Data for the task:
- - - -

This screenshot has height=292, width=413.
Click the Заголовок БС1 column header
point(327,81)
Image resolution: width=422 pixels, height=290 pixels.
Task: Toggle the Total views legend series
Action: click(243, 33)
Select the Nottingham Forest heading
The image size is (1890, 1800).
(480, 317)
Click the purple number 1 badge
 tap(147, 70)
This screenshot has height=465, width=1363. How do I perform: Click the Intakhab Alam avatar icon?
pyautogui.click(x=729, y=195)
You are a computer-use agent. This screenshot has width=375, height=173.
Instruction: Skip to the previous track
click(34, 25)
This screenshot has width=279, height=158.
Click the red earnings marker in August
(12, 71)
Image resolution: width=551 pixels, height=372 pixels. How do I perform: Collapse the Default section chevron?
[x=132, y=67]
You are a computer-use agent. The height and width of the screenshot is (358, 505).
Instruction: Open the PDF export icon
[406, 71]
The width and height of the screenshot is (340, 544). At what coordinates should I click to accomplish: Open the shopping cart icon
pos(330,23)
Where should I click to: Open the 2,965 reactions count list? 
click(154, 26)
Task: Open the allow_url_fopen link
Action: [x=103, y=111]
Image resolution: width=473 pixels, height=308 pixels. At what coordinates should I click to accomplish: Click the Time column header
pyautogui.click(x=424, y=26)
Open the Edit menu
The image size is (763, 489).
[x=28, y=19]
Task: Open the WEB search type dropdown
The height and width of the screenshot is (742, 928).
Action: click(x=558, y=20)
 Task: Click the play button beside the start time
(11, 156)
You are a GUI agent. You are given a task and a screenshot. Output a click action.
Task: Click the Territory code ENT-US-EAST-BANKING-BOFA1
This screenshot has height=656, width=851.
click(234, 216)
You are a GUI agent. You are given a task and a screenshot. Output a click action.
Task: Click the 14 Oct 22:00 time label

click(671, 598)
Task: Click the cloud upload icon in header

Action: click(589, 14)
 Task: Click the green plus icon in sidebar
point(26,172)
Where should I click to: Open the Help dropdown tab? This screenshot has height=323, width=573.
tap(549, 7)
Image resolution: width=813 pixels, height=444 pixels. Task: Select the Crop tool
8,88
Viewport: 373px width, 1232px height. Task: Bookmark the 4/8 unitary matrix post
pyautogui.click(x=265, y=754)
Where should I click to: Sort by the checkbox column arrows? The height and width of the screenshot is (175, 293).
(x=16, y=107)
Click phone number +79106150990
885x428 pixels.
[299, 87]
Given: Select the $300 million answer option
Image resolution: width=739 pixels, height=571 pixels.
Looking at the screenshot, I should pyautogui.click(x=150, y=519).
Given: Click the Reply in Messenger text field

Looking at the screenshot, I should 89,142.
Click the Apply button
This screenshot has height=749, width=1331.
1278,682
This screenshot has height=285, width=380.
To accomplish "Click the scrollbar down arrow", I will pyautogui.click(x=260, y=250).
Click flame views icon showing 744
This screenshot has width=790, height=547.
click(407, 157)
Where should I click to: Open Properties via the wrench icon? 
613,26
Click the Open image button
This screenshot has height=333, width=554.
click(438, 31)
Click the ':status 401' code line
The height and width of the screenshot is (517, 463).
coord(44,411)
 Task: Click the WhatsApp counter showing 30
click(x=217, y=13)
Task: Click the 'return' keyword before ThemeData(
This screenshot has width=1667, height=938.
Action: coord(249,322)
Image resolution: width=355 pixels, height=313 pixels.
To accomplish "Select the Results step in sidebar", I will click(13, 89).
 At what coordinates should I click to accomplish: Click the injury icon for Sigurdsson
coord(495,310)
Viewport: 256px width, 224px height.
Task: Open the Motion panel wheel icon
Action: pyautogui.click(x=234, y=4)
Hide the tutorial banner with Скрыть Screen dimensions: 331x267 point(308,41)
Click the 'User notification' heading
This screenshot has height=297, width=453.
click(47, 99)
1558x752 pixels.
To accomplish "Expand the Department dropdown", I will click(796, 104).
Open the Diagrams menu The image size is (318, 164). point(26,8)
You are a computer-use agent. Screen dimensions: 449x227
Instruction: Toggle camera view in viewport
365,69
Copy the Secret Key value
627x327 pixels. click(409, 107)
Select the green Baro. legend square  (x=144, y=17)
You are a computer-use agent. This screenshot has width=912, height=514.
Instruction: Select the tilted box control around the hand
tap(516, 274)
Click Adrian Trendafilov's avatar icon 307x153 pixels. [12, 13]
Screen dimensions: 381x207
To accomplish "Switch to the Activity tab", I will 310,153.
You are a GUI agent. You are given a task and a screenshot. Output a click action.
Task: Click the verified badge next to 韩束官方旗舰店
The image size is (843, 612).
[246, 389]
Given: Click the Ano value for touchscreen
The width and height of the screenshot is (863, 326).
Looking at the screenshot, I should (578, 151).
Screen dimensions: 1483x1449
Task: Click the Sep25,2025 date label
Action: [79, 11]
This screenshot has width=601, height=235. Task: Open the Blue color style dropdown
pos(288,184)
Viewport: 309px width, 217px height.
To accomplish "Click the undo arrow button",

- - - -

Exercise goal:
Retype the lines from the one containing "You are a computer-use agent. Screen" through the last line of the records. Leave out everything else.

Your response:
You are a computer-use agent. Screen dimensions: 449x227
Instruction: Toggle camera view in viewport
365,69
Copy the Secret Key value
627x327 pixels. click(409, 107)
Select the green Baro. legend square  (x=144, y=17)
You are a computer-use agent. This screenshot has width=912, height=514.
Instruction: Select the tilted box control around the hand
tap(516, 274)
Click Adrian Trendafilov's avatar icon 307x153 pixels. [12, 13]
Screen dimensions: 381x207
To accomplish "Switch to the Activity tab", I will 310,153.
You are a GUI agent. You are given a task and a screenshot. Output a click action.
Task: Click the verified badge next to 韩束官方旗舰店
The image size is (843, 612).
[246, 389]
Given: Click the Ano value for touchscreen
The width and height of the screenshot is (863, 326).
Looking at the screenshot, I should (578, 151).
Screen dimensions: 1483x1449
Task: Click the Sep25,2025 date label
Action: [79, 11]
This screenshot has width=601, height=235. Task: Open the Blue color style dropdown
pos(288,184)
Viewport: 309px width, 217px height.
To accomplish "Click the undo arrow button",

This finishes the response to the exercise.